GIVEN EXERCISE: Print all of the following records again, word for word and line for line, without changing anything.

EXTRACTED INFORMATION:
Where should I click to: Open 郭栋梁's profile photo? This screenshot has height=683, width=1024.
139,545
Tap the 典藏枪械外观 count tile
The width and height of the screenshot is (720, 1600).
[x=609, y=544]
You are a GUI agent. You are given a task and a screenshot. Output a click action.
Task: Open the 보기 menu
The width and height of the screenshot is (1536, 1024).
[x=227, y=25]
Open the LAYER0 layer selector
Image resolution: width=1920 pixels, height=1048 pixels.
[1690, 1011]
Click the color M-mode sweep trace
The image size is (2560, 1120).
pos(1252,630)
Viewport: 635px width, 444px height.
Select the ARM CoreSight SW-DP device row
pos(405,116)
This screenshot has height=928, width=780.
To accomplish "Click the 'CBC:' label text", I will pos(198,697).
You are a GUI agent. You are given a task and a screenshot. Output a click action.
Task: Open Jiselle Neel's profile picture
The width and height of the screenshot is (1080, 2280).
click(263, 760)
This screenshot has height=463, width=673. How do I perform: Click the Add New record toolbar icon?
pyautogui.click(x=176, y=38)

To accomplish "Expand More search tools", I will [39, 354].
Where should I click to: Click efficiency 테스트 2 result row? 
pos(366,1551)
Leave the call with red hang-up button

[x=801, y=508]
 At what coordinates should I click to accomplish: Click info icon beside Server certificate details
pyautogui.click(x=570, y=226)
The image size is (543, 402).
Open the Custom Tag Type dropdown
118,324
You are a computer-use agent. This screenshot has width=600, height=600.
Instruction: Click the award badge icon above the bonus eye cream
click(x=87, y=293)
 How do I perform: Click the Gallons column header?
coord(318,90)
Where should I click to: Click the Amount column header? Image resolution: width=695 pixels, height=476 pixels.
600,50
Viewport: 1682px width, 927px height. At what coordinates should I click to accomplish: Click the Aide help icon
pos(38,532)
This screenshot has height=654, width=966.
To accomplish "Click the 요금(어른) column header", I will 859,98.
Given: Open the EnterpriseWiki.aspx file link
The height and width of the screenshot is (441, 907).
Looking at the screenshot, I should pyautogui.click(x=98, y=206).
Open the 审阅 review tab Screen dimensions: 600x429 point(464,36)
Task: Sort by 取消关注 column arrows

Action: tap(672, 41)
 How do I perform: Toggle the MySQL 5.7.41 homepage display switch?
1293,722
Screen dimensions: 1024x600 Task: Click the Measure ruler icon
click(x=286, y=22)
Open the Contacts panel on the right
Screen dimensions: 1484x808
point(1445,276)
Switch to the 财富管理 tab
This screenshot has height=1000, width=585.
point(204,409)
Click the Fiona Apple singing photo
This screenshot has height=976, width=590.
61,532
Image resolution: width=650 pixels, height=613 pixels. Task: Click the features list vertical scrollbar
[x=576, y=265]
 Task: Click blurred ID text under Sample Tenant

OUTPUT FOR THIS EXERCISE:
Where should I click to: Open 郭栋梁's profile photo? This screenshot has height=683, width=1024.
139,545
Tap the 典藏枪械外观 count tile
The width and height of the screenshot is (720, 1600).
[x=609, y=544]
You are a GUI agent. You are given a task and a screenshot. Output a click action.
Task: Open the 보기 menu
The width and height of the screenshot is (1536, 1024).
[x=227, y=25]
Open the LAYER0 layer selector
Image resolution: width=1920 pixels, height=1048 pixels.
[1690, 1011]
Click the color M-mode sweep trace
The image size is (2560, 1120).
pos(1252,630)
Viewport: 635px width, 444px height.
Select the ARM CoreSight SW-DP device row
pos(405,116)
This screenshot has height=928, width=780.
To accomplish "Click the 'CBC:' label text", I will pos(198,697).
You are a GUI agent. You are given a task and a screenshot. Output a click action.
Task: Open Jiselle Neel's profile picture
The width and height of the screenshot is (1080, 2280).
click(263, 760)
This screenshot has height=463, width=673. How do I perform: Click the Add New record toolbar icon?
pyautogui.click(x=176, y=38)

To accomplish "Expand More search tools", I will [39, 354].
Where should I click to: Click efficiency 테스트 2 result row? 
pos(366,1551)
Leave the call with red hang-up button

[x=801, y=508]
 At what coordinates should I click to accomplish: Click info icon beside Server certificate details
pyautogui.click(x=570, y=226)
The image size is (543, 402).
Open the Custom Tag Type dropdown
118,324
You are a computer-use agent. This screenshot has width=600, height=600.
Instruction: Click the award badge icon above the bonus eye cream
click(x=87, y=293)
 How do I perform: Click the Gallons column header?
coord(318,90)
Where should I click to: Click the Amount column header? Image resolution: width=695 pixels, height=476 pixels.
600,50
Viewport: 1682px width, 927px height. At what coordinates should I click to accomplish: Click the Aide help icon
pos(38,532)
This screenshot has height=654, width=966.
To accomplish "Click the 요금(어른) column header", I will 859,98.
Given: Open the EnterpriseWiki.aspx file link
The height and width of the screenshot is (441, 907).
Looking at the screenshot, I should pyautogui.click(x=98, y=206).
Open the 审阅 review tab Screen dimensions: 600x429 point(464,36)
Task: Sort by 取消关注 column arrows

Action: tap(672, 41)
 How do I perform: Toggle the MySQL 5.7.41 homepage display switch?
1293,722
Screen dimensions: 1024x600 Task: Click the Measure ruler icon
click(x=286, y=22)
Open the Contacts panel on the right
Screen dimensions: 1484x808
point(1445,276)
Switch to the 财富管理 tab
This screenshot has height=1000, width=585.
point(204,409)
Click the Fiona Apple singing photo
This screenshot has height=976, width=590.
61,532
Image resolution: width=650 pixels, height=613 pixels. Task: Click the features list vertical scrollbar
[x=576, y=265]
 Task: Click blurred ID text under Sample Tenant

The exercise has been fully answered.